1. The size range of the material structures under consideration — the intermediate length scale between a single atom or molecule, and about 100 molecular diameters or about 100 nm. Here
we have the transition from individual to collective behavior of atoms. This length scale condition alone is not sufficient because all natural and manmade systems have a structure at the nanoscale.

2. The ability to measure and restructure matter at the nanoscale; without it we do not have new understanding and a new technology; such ability has been reached only partially so far, but
significant progress was achieved in the last five years.

3. Exploiting properties and functions specific to nanoscale as compared to the macro- or microscales; this is a key motivation for researching nanoscale.

According to the National Science Foundation and NNI, nanotechnology is the ability to understand, control, and manipulate matter at the level of individual atoms and molecules, as well as at the “supramolecular” level involving clusters of molecules (in the range of about 0.1 to 100 nm), in order to create materials, devices, and systems with fundamentally new properties and functions because of their small structure.
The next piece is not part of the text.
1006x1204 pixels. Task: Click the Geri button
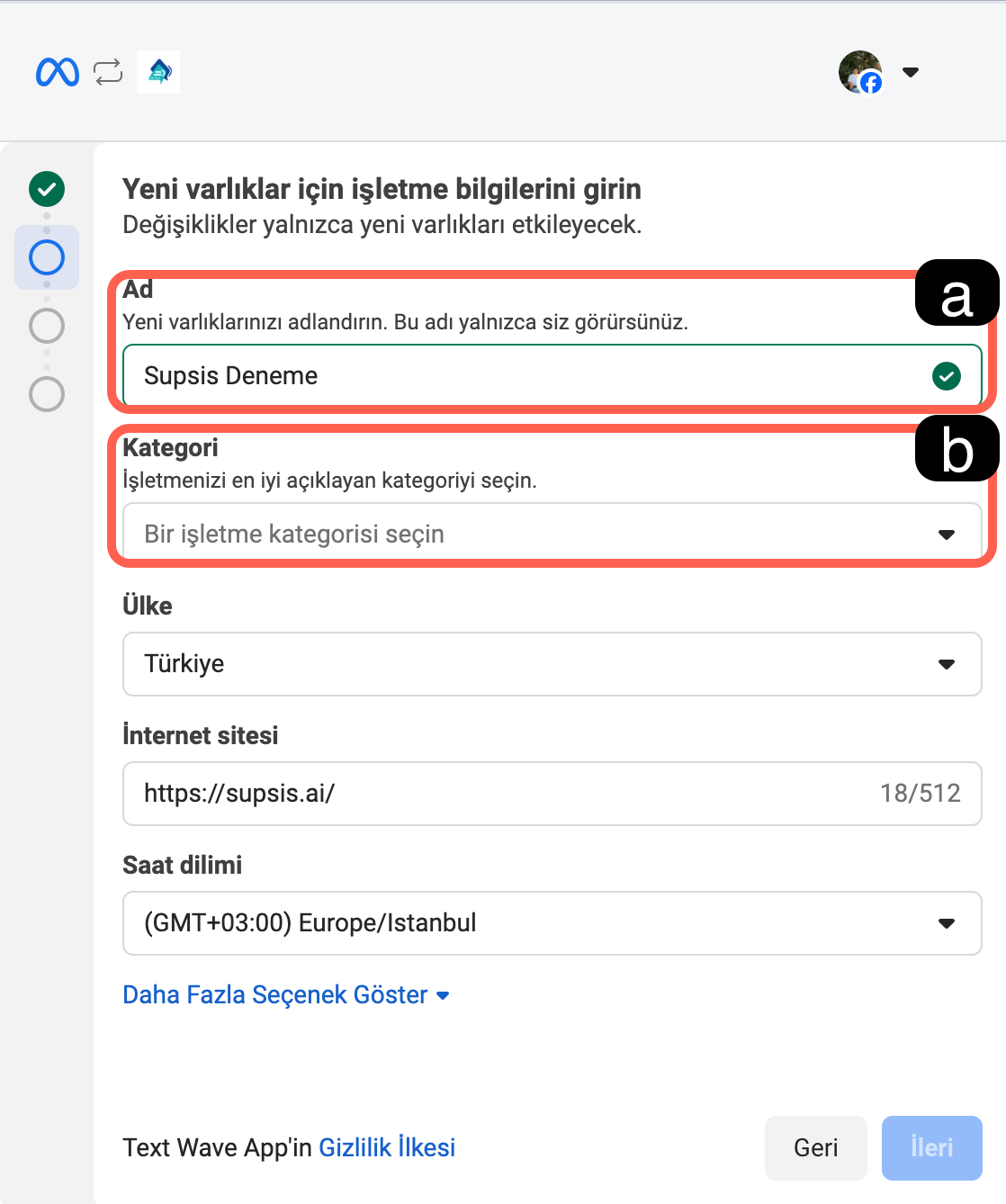tap(815, 1148)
The definition implies using the same principles and tools to establish a unifying platform for science and engineering at the nanoscale, and employing the atomic and molecular interactions to develop efficient manufacturing methods.
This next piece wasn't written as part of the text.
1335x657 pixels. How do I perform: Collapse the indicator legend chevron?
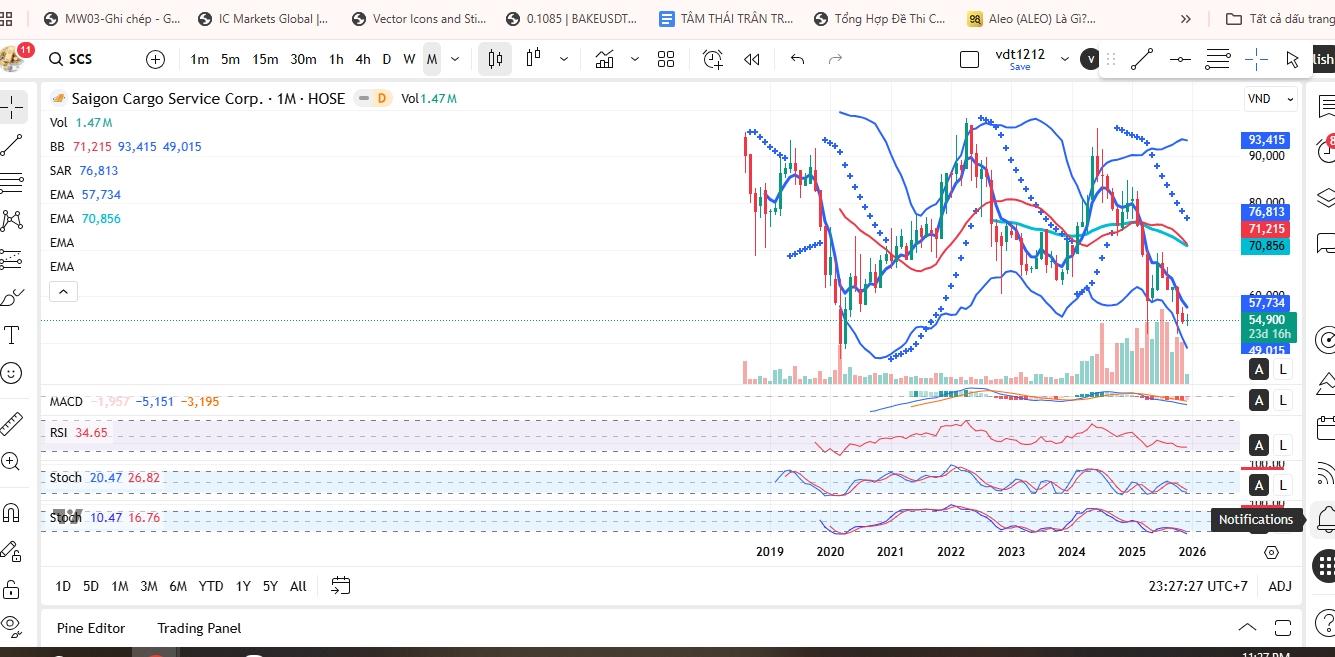coord(62,292)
There are at least three reasons for the current interest in nanotechnology. First, the research is helping us fill a major gap in our fundamental knowledge of matter. At the small end of the scale — single atoms and molecules — we already know quite a bit from using tools developed by conventional physics and chemistry. And at the large end, likewise, conventional chemistry, biology, and engineering have taught us about the bulk behavior of materials and systems. Until now, however, we have known much less about the intermediate nanoscale, which is the natural threshold where all living and manmade systems work. The basic properties and functions of material structures and systems are defined here and, even more importantly, can be changed as a function of the organization of matter via ‘‘weak” molecular interactions (such as hydrogen bonds, electrostatic dipole, van der Waals forces, various surface forces, electro-fluidic forces, etc.). The intellectual drive toward smaller dimensions was accelerated by the discovery of size-dependentnovel properties and phenomena. Only since 1981 have we been able to measure the size of a cluster of atoms on a surface (IBM, Zurich), and begun to provide better models for chemistry and biology selforganization and self-assembly. Ten years later, in 1991, we were able to move atoms on surfaces (IBM, Almaden). And after ten more years, in 2002, we assembled molecules by physically positioning the component atoms. Yet, we cannot visualize or model with proper spatial and temporal accuracy a chosen domain of engineering or biological relevance at the nanoscale. We are still at the beginning of this road. A second reason for the interest in nanotechnology is that nanoscale phenomena hold the promise for fundamentally new applications. Possible examples include chemical manufacturing using designed molecular
assemblies, processing of information using photons or electron spin, detection of chemicals or bioagents using only a few molecules, detection and treatment of chronic illnesses by subcellular interventions, regenerating tissue and nerves, enhancing learning and other cognitive processes by understanding the “society” of neurons, and cleaning contaminated soils with designed nanoparticles. Using input from industry and academic experts in the U.S., Asia Pacific countries, and Europe between 1997 and 1999, we have projected that $1 trillion in products incorporating nanotechnology and about 2 million jobs worldwide will be affected by nanotechnology by 2015 (Roco and Bainbridge, 2001). Extrapolating from information technology, where for every worker, another 2.5 jobs are created in related areas, nanotechnology has the potential to create 7 million jobs overall by 2015 in the global market. Indeed, the first generation of nanostructured metals, polymers, and ceramics have already entered the commercial marketplace.